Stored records
--------------------------------------------------
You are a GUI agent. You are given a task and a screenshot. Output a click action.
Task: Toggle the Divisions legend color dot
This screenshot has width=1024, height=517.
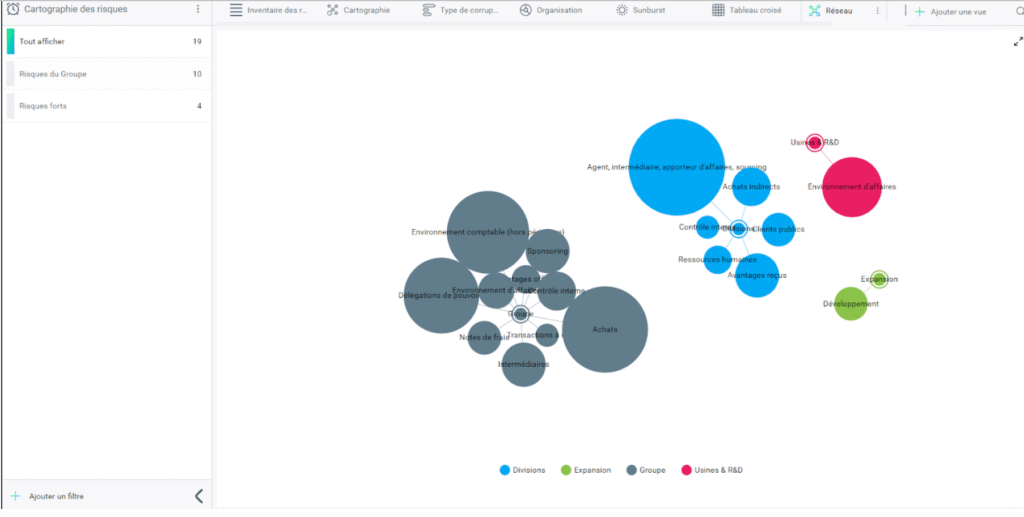click(504, 470)
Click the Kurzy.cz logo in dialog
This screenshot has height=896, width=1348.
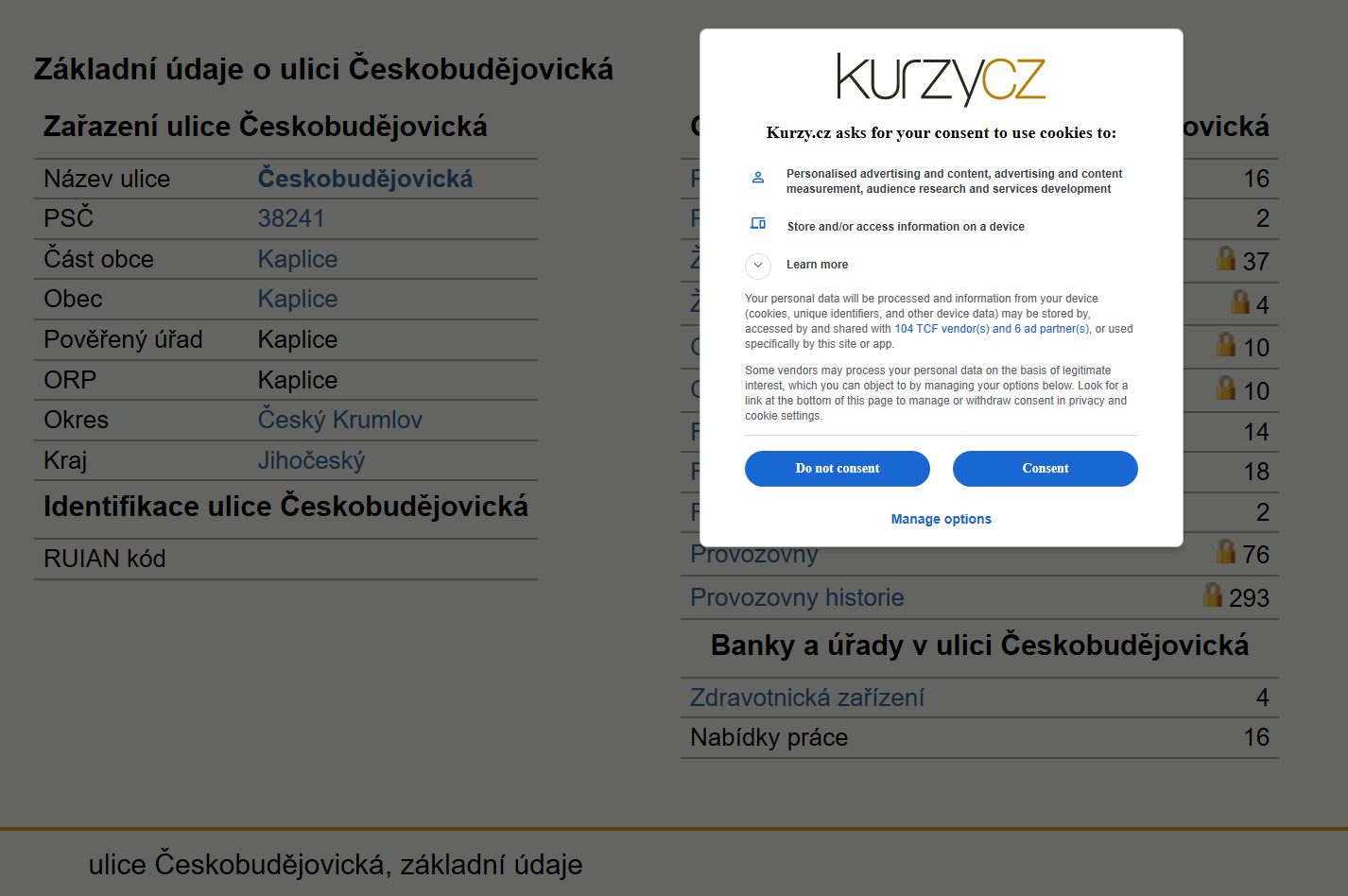pos(941,79)
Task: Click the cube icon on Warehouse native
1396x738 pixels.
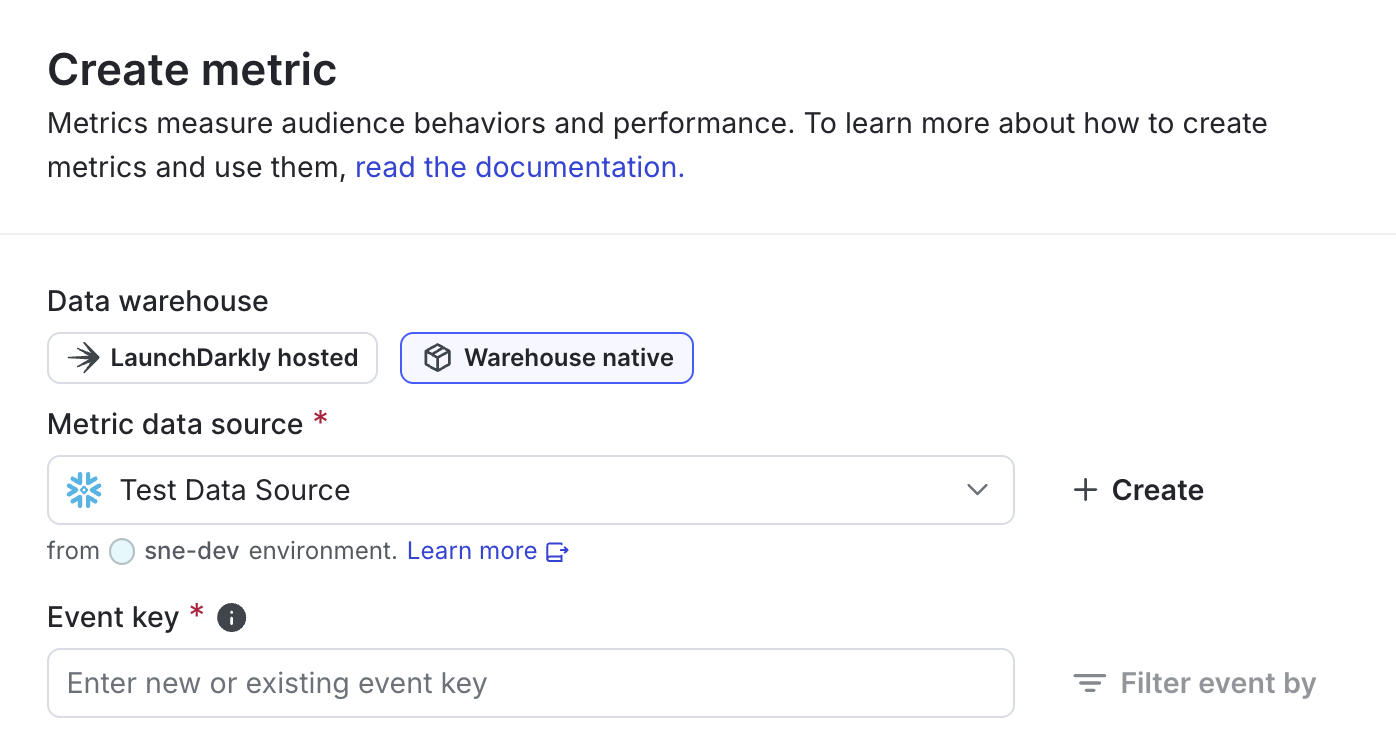Action: pos(437,357)
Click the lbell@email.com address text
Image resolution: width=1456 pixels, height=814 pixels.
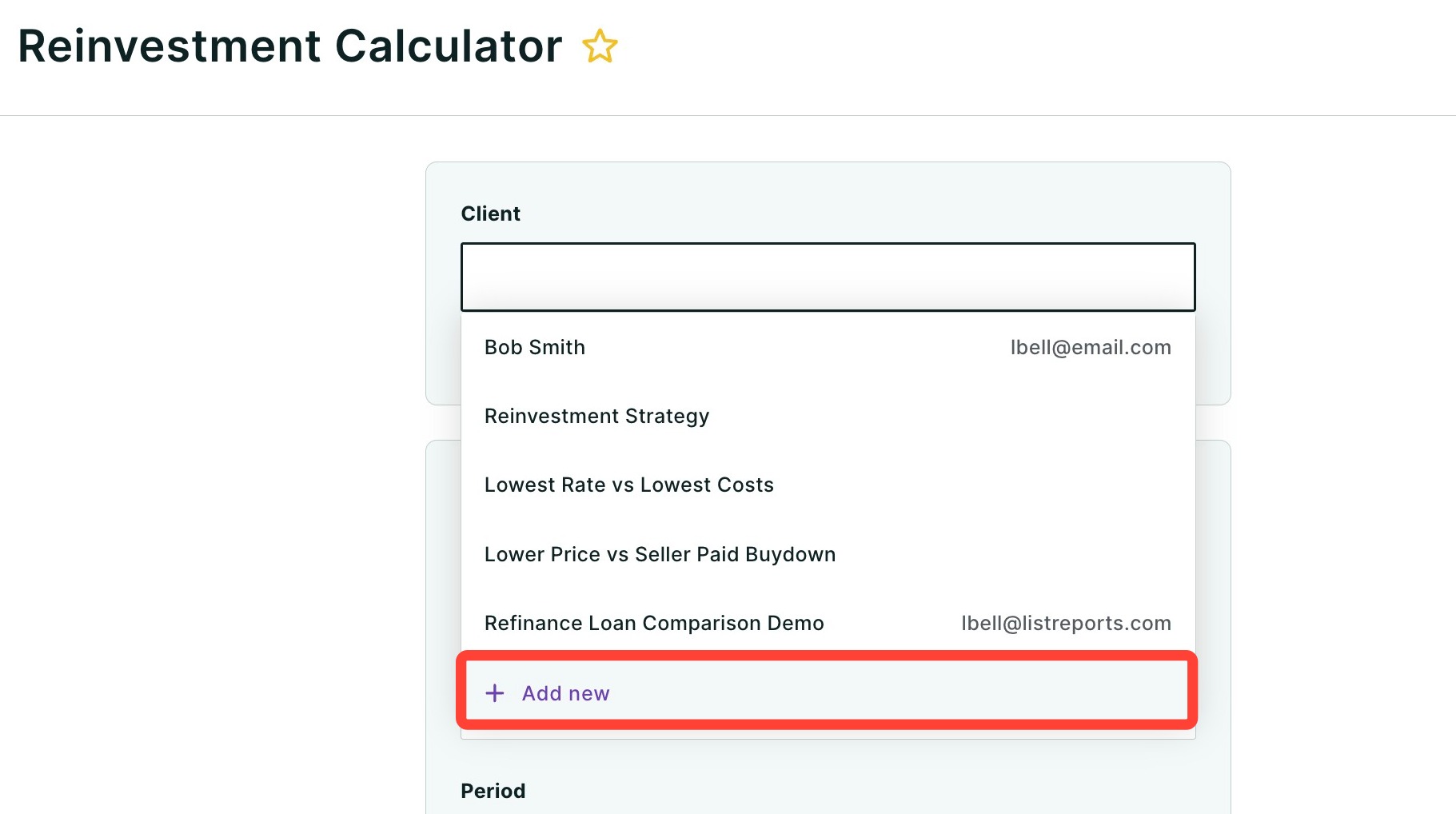coord(1091,347)
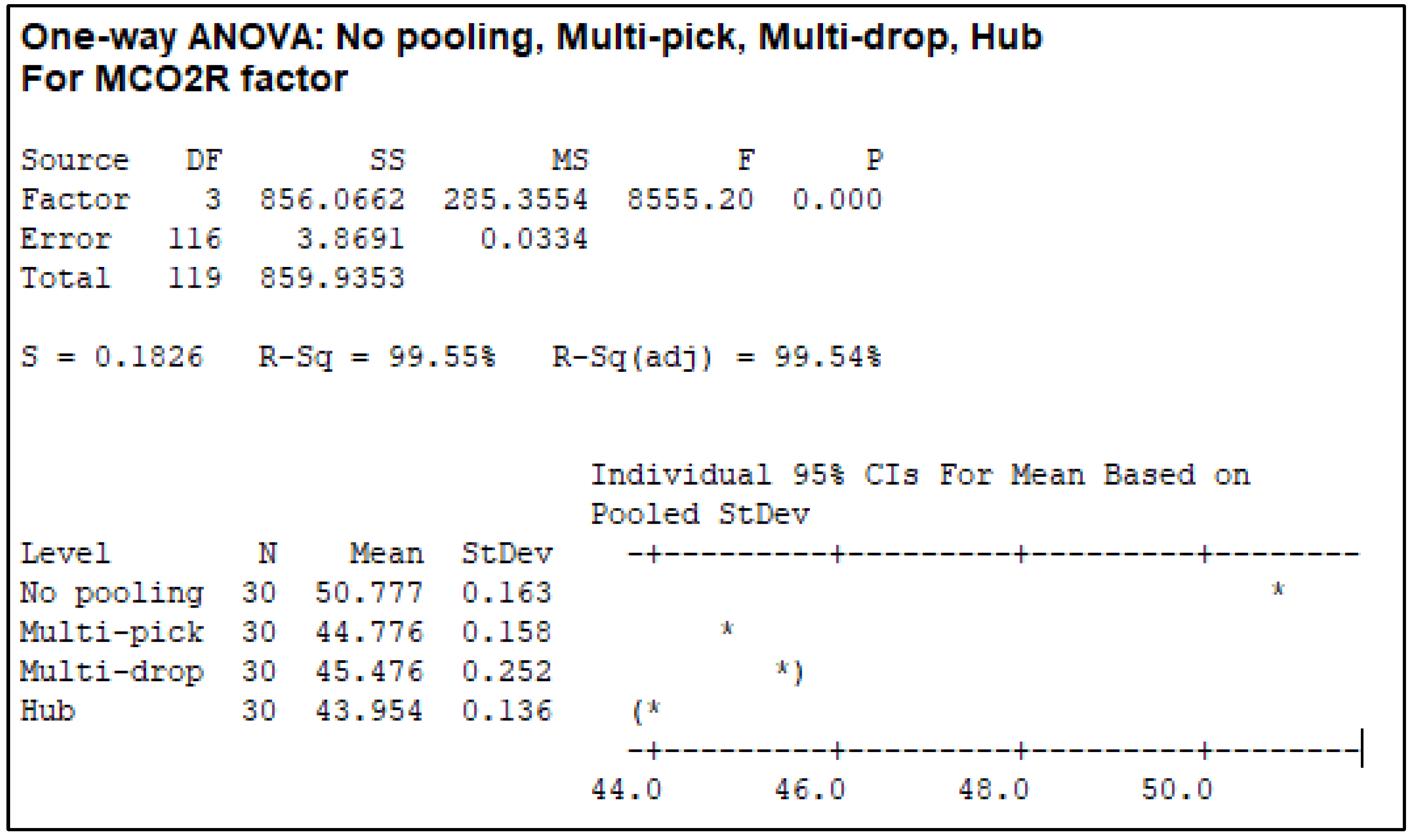
Task: Click the 'Pooled StDev' label
Action: [700, 515]
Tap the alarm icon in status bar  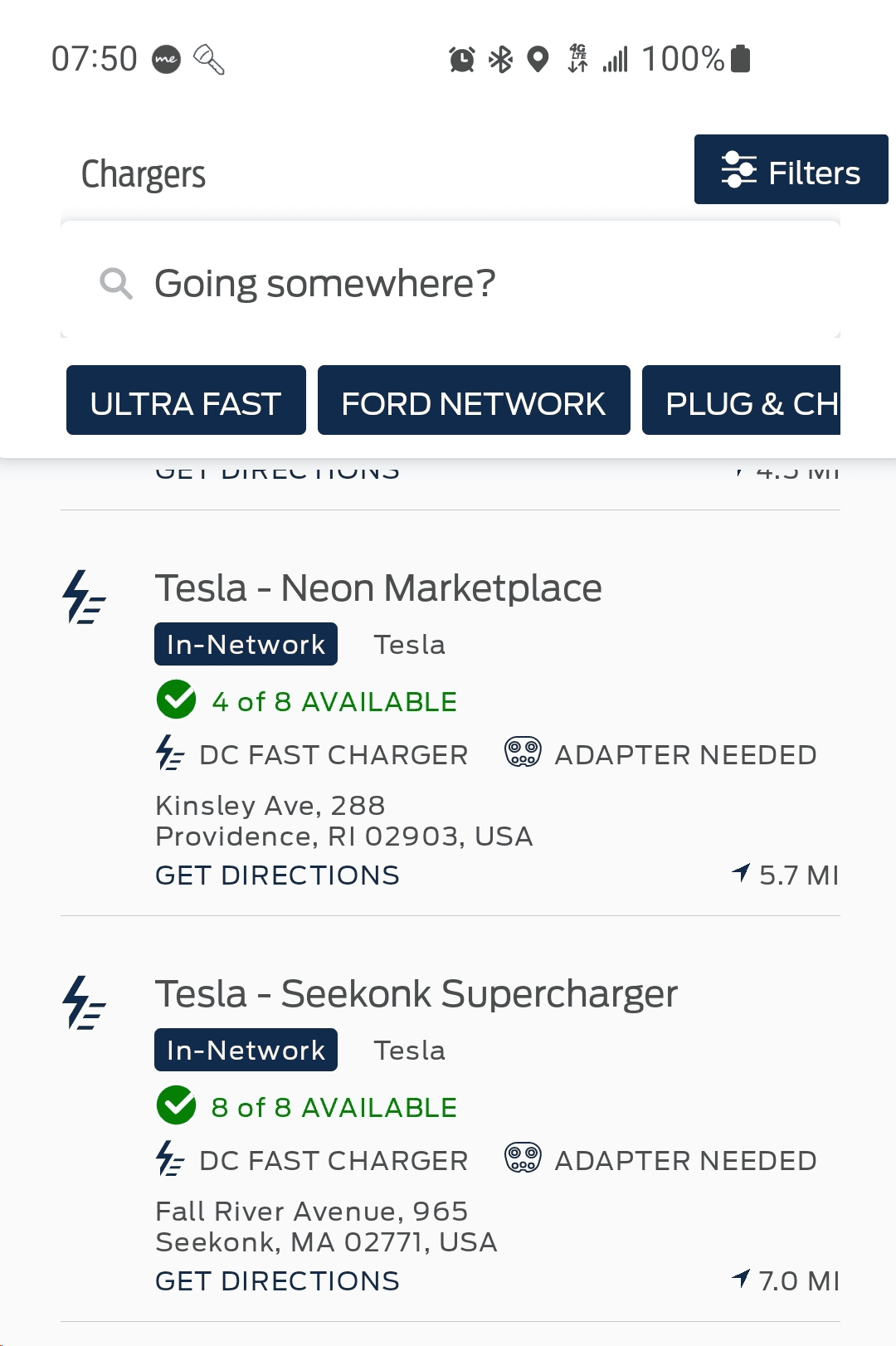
--------------------------------------------------
__WHAT IS NEEDED__: Exact duplicates of all the entries are required, and no image may appear in them.

__EXPECTED ANSWER__:
You are a GUI agent. You are given a task and a screenshot. Output a click action.
Task: Toggle the Divisions legend color dot
This screenshot has width=1024, height=517.
click(504, 470)
Click the Kurzy.cz logo in dialog
This screenshot has height=896, width=1348.
pos(941,79)
Task: Click the cube icon on Warehouse native
1396x738 pixels.
Action: pos(437,357)
Click the lbell@email.com address text
Image resolution: width=1456 pixels, height=814 pixels.
coord(1091,347)
Task: Click the 'Pooled StDev' label
Action: [700, 515]
Tap the alarm icon in status bar  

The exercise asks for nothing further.